Chromobacterium subtsugae strain PRAA4-1 (GrandevoOG): 2 to 3 lb/A; PHI 0d, REI 4h, Bee: M.

cyantraniliprole (Exirel): 13.5 to 20.5 oz/A; PHI 1d, REI 12h, Bee: H, Group 28.

cyantraniliprole (Verimark): 6.75 to 13.5 oz/A at planting, 10oz/A chemigation; PHI 1d, REI 4h, Bee: H, Group 28. For soil applications at planting, or drip chemigation during first half of crop growing cycle.

dinotefuran (Safari 20SG): 0.16 to 0.32 oz/1,000 sq ft; 3.5 to 7 oz/100 gal; 7 to 14 oz/A; REI 12h, Bee: H, Group 4. Cucumber and melon transplants only, while in greenhouse. Not for use on field or greenhouse grown crops.

dinotefuran (Venom): 1 to 4 dry oz/A foliar or 5 to 7.5 dry oz/A soil; PHI 1d foliar, PHI 21d soil, REI 12h, Bee: H, Group 4A. Do not apply to vegetables grown for seed.

fenpropathrin (Danitol* 2.4EC): 10.66 to 16 oz/A Danitol 2.4EC + 3-4 oz/A Belay; PHI 21d, REI 24, Bee: H, Group 3. Do not apply during bloom or if bees are actively foraging.

fenpyroximate (Portal XLO): 2 pt/A; PHI 3d, REI 12 hr, Bee: L, Group 21A. A selective contact miticide. Melons only.

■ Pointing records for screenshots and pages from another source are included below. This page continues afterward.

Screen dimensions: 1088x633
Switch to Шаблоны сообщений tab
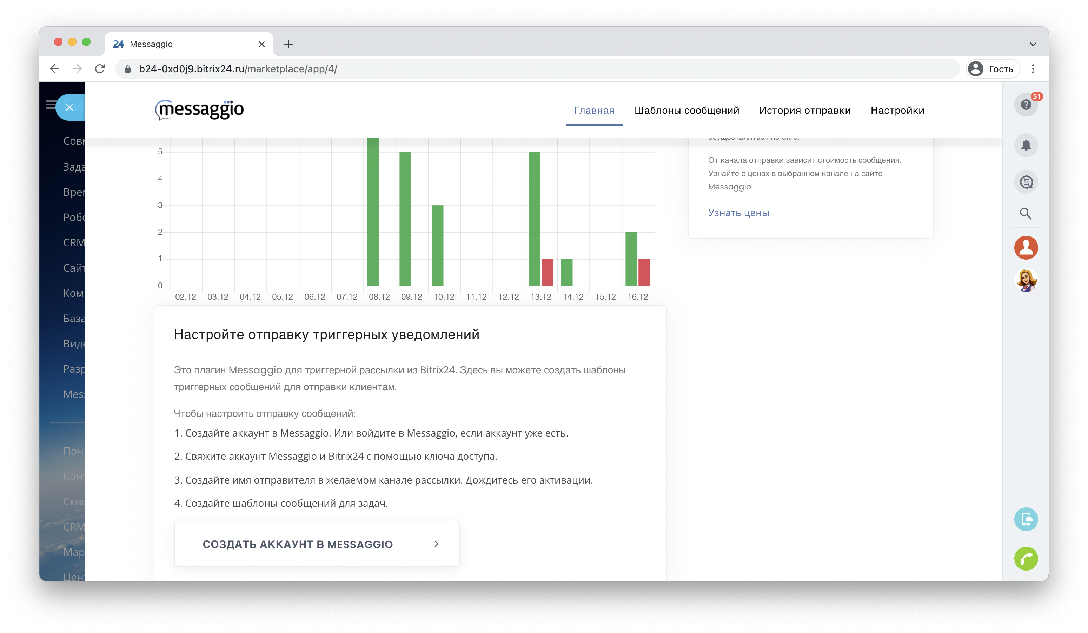(686, 111)
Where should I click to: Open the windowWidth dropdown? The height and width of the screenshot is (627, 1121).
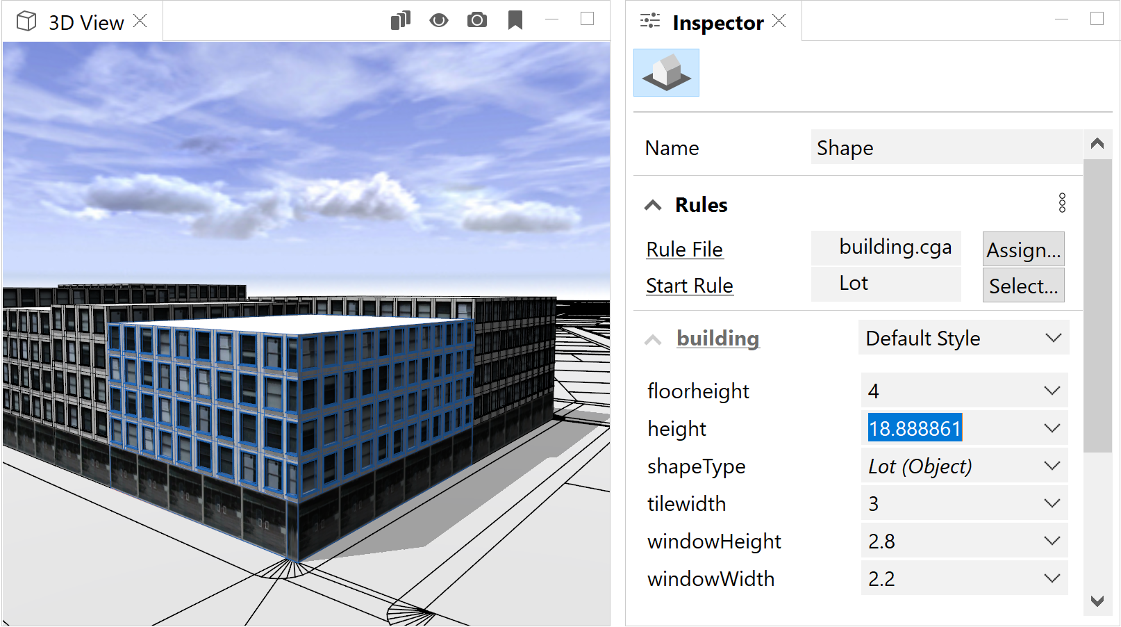pos(1053,578)
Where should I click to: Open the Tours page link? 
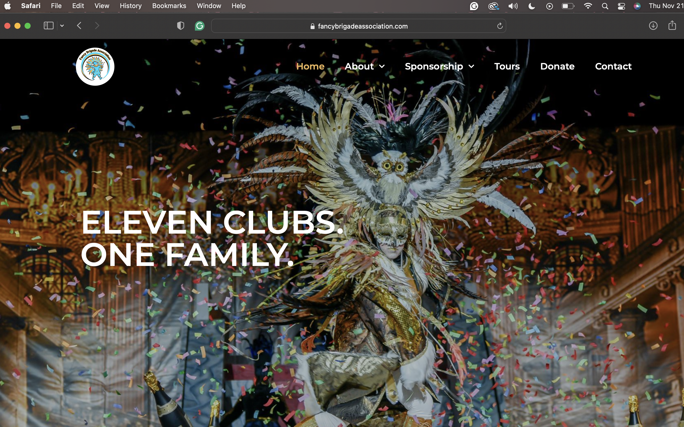[507, 66]
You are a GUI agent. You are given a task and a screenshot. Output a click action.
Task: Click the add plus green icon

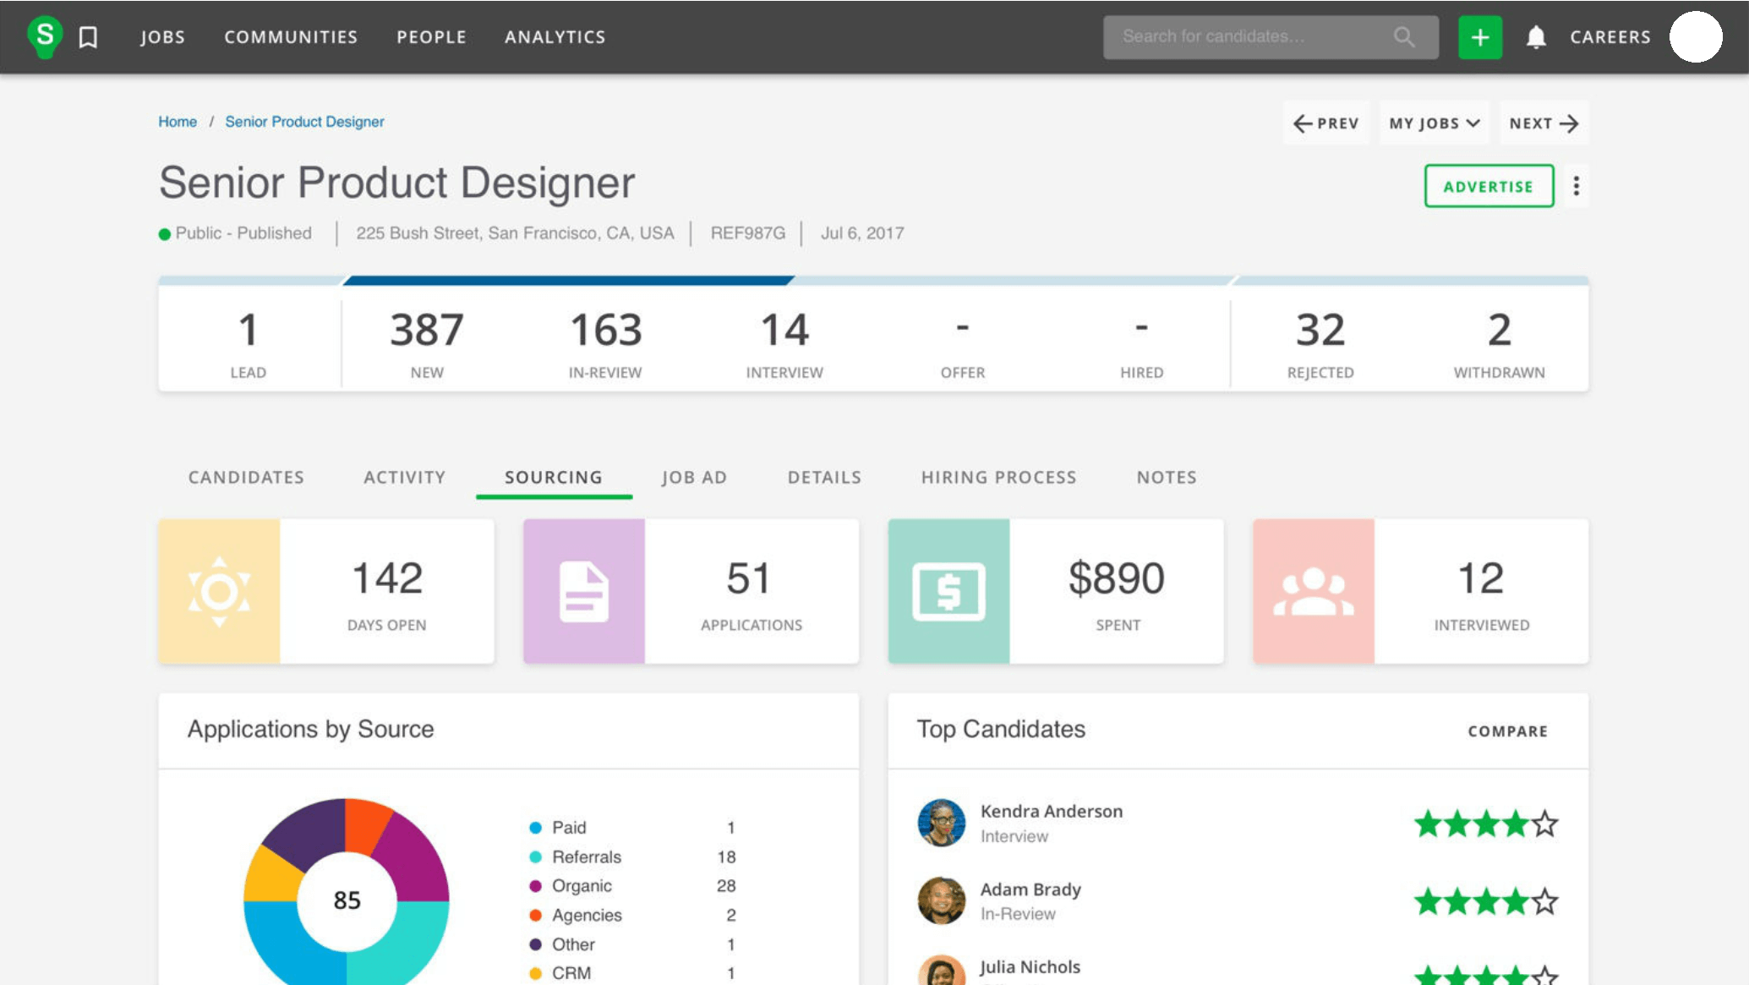(1480, 36)
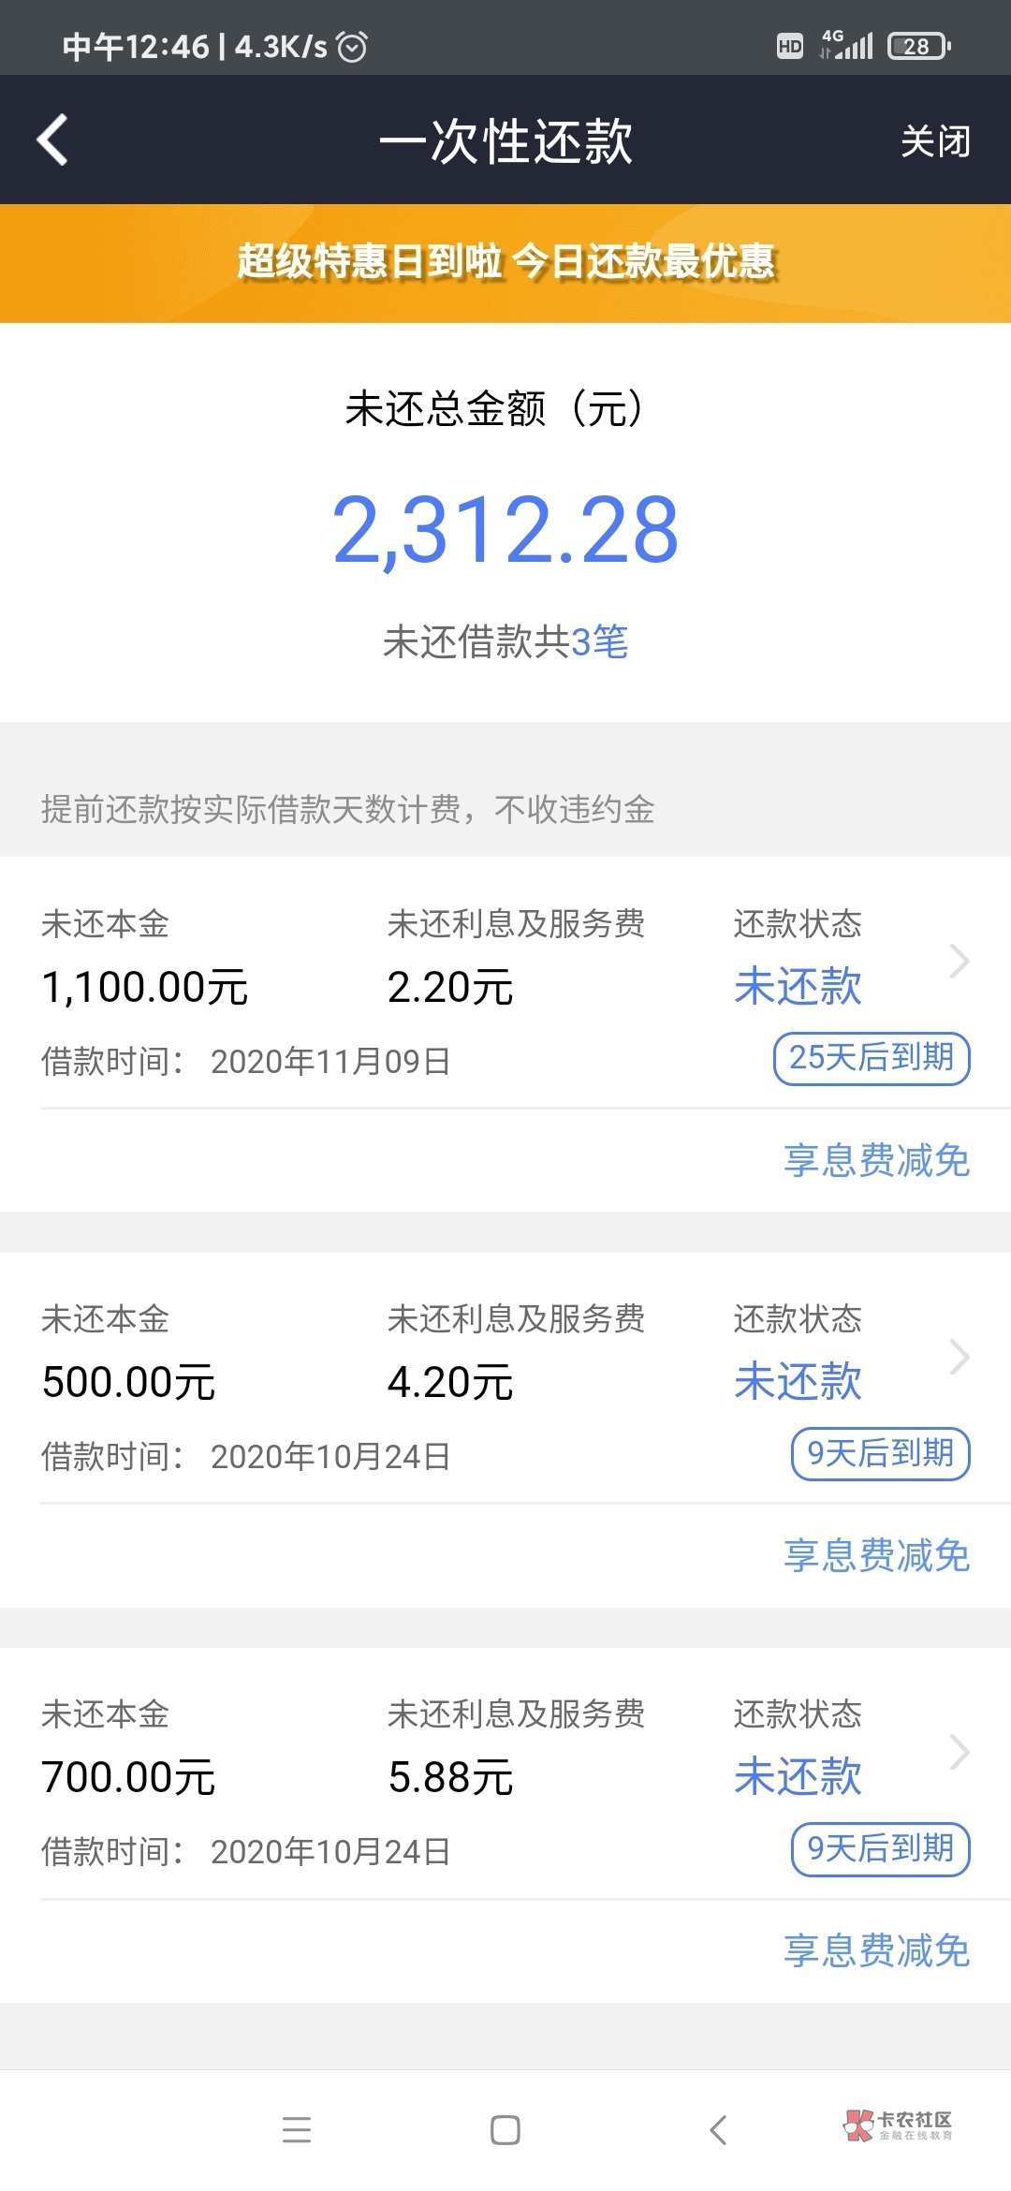Tap 关闭 to close the page
Screen dimensions: 1011x2191
pos(934,141)
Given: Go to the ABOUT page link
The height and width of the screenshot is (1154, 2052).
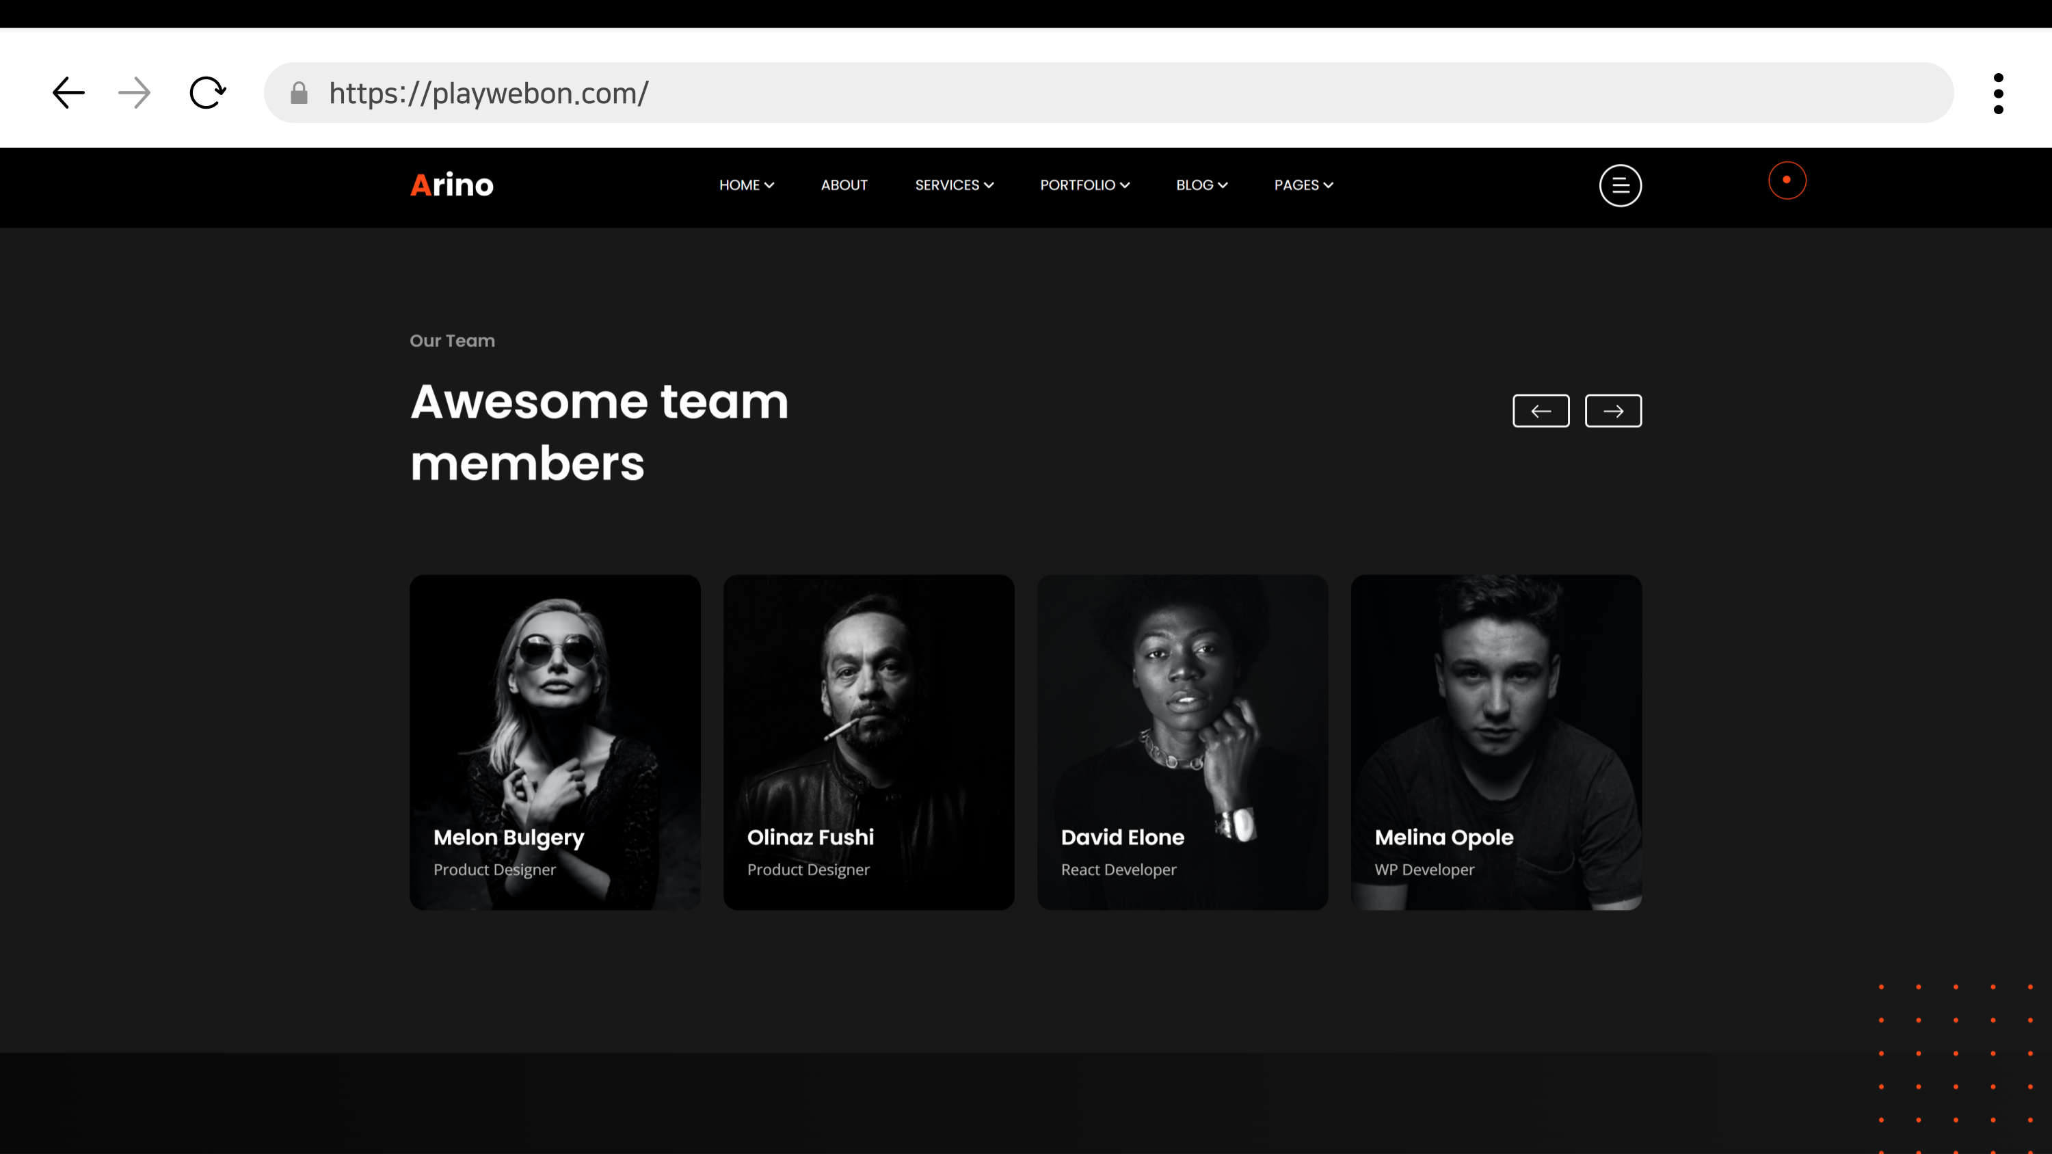Looking at the screenshot, I should [844, 185].
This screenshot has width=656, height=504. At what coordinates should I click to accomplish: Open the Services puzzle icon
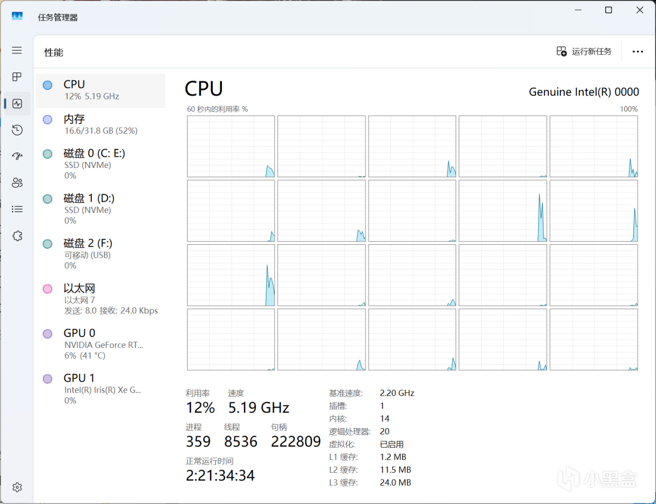[x=17, y=236]
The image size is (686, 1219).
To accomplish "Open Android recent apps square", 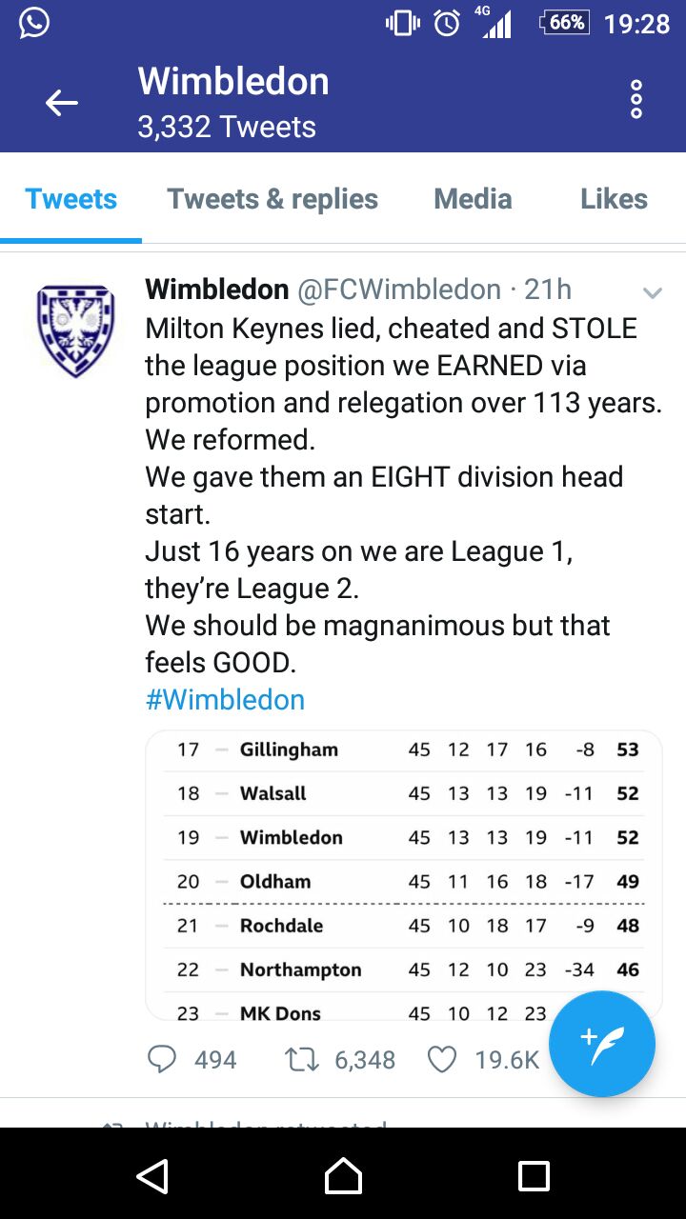I will click(x=534, y=1176).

flonicamid (Beleaf 50SG): 2.8 dry oz/A; 4.28 oz/A or 0.1 oz/1000 sq ft for greenhouse cucumbers; PHI 0d, REI 12, Bee: L, Group 9C. Suppression only.

flupyradifurone (Sivanto): 10.5 to 14 oz/A foliar, 21 to 28 oz/A soil; PHI 1d foliar, PHI 21d soil, REI 4h, Bee: L, Group 4D.

gamma-cyhalothrin (Declare*): 1.54 oz/A; PHI 1d, REI 24h, Bee: H, Group 3A.

imidacloprid (Admire Pro): 7 to 10.5 oz/A soil; 0.44 fl oz/10,000 plants on seedling transplants in greenhouse; PHI 21d, REI 12h, Bee: H, Group 4A. Planthouse applications only provide short-term protection; an additional field application must be made within 2 weeks following transplanting to provide continuous protection. Not for foliar applications.

insecticidal soap (M-PedeOG): 1.25 to 2.5 oz/gal water; PHI 0d, REI 12h, Bee: L. Spray to wet all infested plant surfaces. May require repeated applications. Use of a companion labeled insecticide is recommended for enhanced and residual control.

Metarhizium anisopliae Strain F52 (Met 52 EC): 40 to 80 oz/100 gal (drench), 8 to 64 oz/A (foliar); PHI 0d, REI 0h, Bee: L.

petroleum oil (Suffoil XOG): 1 to 2 gal/100 gal water; PHI 0d, REI 4h, Bee: L. Apply as needed.

pyrethrin (PyGanic EC5.0OG): 4.5 to 17 oz/A; 0.25 to 0.50 oz/gal, 3 gal/1000 sq ft in greenhouse for backpack sprayers; PHI 0d, REI 12h, Bee: M, Group 3A.

pyriproxyfen (Knack): 8 to 10 oz/A; PHI 7d, REI 12h, Bee: L, Group 7. Does not control adults. Apply when whiteflies reach economic threshold.

sodium tetraborohydrate decahydrate (Prev-AM): 50 oz/100 gal; REI 12h, Bee: L, Group 25. Do not apply in midday sun or mix with copper, sulfur or oils.

spiromesifen (Oberon 2SC): 7 to 8.5 oz/A; PHI 7d, REI 12h, Bee: M, Group 23. Complete coverage is necessary; an adjuvant may be used to improve coverage and control. Effective against egg and nymphal stages.

thiamethoxam (Actara): 3 to 5.5 oz/A; PHI 0d, REI 12h, Bee: H, Group 4.

thiamethoxam (Platinum): 5 to 11 oz/A; PHI 30d, REI 12h, Bee: H, Group 4. Systemic insecticide used as an in-furrow, banded, drench, or drip irrigation application to the seed/seedling root zone during or after planting/transplanting or shanked into root zone after transplanting or establishment. DO NOT apply as a foliar spray.